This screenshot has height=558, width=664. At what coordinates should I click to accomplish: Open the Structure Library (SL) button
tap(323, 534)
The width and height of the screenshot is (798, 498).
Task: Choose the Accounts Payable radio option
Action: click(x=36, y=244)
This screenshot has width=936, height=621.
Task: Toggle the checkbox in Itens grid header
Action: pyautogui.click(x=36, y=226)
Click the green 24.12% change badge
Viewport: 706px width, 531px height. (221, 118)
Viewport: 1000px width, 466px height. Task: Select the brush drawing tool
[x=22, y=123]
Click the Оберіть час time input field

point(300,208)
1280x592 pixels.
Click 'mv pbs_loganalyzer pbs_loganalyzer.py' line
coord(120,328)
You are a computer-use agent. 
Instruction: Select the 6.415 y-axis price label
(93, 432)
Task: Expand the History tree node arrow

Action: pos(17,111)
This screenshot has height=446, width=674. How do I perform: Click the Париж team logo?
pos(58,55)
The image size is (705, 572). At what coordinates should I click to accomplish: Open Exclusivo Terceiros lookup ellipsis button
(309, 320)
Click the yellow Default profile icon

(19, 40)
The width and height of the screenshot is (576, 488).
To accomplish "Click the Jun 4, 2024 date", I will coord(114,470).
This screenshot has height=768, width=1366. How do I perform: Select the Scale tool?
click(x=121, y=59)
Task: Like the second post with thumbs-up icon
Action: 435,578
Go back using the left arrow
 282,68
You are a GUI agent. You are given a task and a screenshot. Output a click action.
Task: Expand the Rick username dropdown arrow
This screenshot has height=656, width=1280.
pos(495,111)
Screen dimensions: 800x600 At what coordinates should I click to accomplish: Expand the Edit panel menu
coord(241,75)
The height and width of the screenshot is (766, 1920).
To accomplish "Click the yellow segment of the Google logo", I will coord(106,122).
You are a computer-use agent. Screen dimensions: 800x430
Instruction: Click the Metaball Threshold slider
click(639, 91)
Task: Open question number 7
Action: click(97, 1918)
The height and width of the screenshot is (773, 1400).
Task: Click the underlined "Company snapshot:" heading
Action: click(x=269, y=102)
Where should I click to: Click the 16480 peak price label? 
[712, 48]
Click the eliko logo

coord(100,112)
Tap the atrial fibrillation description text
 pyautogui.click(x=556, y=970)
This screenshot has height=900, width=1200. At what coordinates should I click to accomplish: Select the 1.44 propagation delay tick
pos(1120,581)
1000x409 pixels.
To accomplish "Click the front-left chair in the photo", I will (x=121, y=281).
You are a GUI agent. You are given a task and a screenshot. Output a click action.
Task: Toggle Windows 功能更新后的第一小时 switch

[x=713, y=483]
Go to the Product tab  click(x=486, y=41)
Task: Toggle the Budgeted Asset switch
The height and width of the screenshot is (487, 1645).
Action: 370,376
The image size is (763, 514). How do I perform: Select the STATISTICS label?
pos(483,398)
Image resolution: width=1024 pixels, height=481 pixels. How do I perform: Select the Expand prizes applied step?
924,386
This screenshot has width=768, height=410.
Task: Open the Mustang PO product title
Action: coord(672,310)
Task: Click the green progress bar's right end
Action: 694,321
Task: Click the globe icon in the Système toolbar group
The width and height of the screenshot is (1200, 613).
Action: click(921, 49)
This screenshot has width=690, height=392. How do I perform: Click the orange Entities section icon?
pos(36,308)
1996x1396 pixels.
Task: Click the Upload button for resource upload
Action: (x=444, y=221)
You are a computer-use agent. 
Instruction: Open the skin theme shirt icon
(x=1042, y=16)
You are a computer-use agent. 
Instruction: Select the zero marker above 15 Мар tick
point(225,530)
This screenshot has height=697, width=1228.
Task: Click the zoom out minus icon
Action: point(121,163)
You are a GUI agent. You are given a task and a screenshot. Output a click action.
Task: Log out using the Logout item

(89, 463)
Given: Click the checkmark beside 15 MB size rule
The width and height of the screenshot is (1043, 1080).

What is needed »
All the material above should be copied word for word.

Answer for the task »
This screenshot has height=558, width=664. At what coordinates should I click to accomplish: Open the Structure Library (SL) button
tap(323, 534)
The width and height of the screenshot is (798, 498).
Task: Choose the Accounts Payable radio option
Action: click(x=36, y=244)
This screenshot has width=936, height=621.
Task: Toggle the checkbox in Itens grid header
Action: pyautogui.click(x=36, y=226)
Click the green 24.12% change badge
Viewport: 706px width, 531px height. (221, 118)
Viewport: 1000px width, 466px height. Task: Select the brush drawing tool
[x=22, y=123]
Click the Оберіть час time input field

point(300,208)
1280x592 pixels.
Click 'mv pbs_loganalyzer pbs_loganalyzer.py' line
coord(120,328)
You are a computer-use agent. 
Instruction: Select the 6.415 y-axis price label
(93, 432)
Task: Expand the History tree node arrow

Action: pos(17,111)
This screenshot has height=446, width=674. How do I perform: Click the Париж team logo?
pos(58,55)
The image size is (705, 572). At what coordinates should I click to accomplish: Open Exclusivo Terceiros lookup ellipsis button
(309, 320)
Click the yellow Default profile icon

(19, 40)
The width and height of the screenshot is (576, 488).
To accomplish "Click the Jun 4, 2024 date", I will coord(114,470).
This screenshot has height=768, width=1366. How do I perform: Select the Scale tool?
click(x=121, y=59)
Task: Like the second post with thumbs-up icon
Action: 435,578
Go back using the left arrow
 282,68
You are a GUI agent. You are given a task and a screenshot. Output a click action.
Task: Expand the Rick username dropdown arrow
This screenshot has height=656, width=1280.
pos(495,111)
Screen dimensions: 800x600 At what coordinates should I click to accomplish: Expand the Edit panel menu
coord(241,75)
The height and width of the screenshot is (766, 1920).
To accomplish "Click the yellow segment of the Google logo", I will coord(106,122).
You are a computer-use agent. Screen dimensions: 800x430
Instruction: Click the Metaball Threshold slider
click(639, 91)
Task: Open question number 7
Action: click(97, 1918)
The height and width of the screenshot is (773, 1400).
Task: Click the underlined "Company snapshot:" heading
Action: click(x=269, y=102)
Where should I click to: Click the 16480 peak price label? 
[712, 48]
Click the eliko logo

coord(100,112)
Tap the atrial fibrillation description text
 pyautogui.click(x=556, y=970)
This screenshot has height=900, width=1200. At what coordinates should I click to accomplish: Select the 1.44 propagation delay tick
pos(1120,581)
1000x409 pixels.
To accomplish "Click the front-left chair in the photo", I will (x=121, y=281).
You are a GUI agent. You are given a task and a screenshot. Output a click action.
Task: Toggle Windows 功能更新后的第一小时 switch

[x=713, y=483]
Go to the Product tab  click(x=486, y=41)
Task: Toggle the Budgeted Asset switch
The height and width of the screenshot is (487, 1645).
Action: 370,376
The image size is (763, 514). How do I perform: Select the STATISTICS label?
pos(483,398)
Image resolution: width=1024 pixels, height=481 pixels. How do I perform: Select the Expand prizes applied step?
924,386
This screenshot has width=768, height=410.
Task: Open the Mustang PO product title
Action: coord(672,310)
Task: Click the green progress bar's right end
Action: 694,321
Task: Click the globe icon in the Système toolbar group
The width and height of the screenshot is (1200, 613).
Action: click(921, 49)
This screenshot has width=690, height=392. How do I perform: Click the orange Entities section icon?
pos(36,308)
1996x1396 pixels.
Task: Click the Upload button for resource upload
Action: (x=444, y=221)
You are a computer-use agent. 
Instruction: Open the skin theme shirt icon
(x=1042, y=16)
You are a computer-use agent. 
Instruction: Select the zero marker above 15 Мар tick
point(225,530)
This screenshot has height=697, width=1228.
Task: Click the zoom out minus icon
Action: point(121,163)
You are a GUI agent. You are given a task and a screenshot. Output a click action.
Task: Log out using the Logout item

(89, 463)
Given: Click the checkmark beside 15 MB size rule
The width and height of the screenshot is (1043, 1080).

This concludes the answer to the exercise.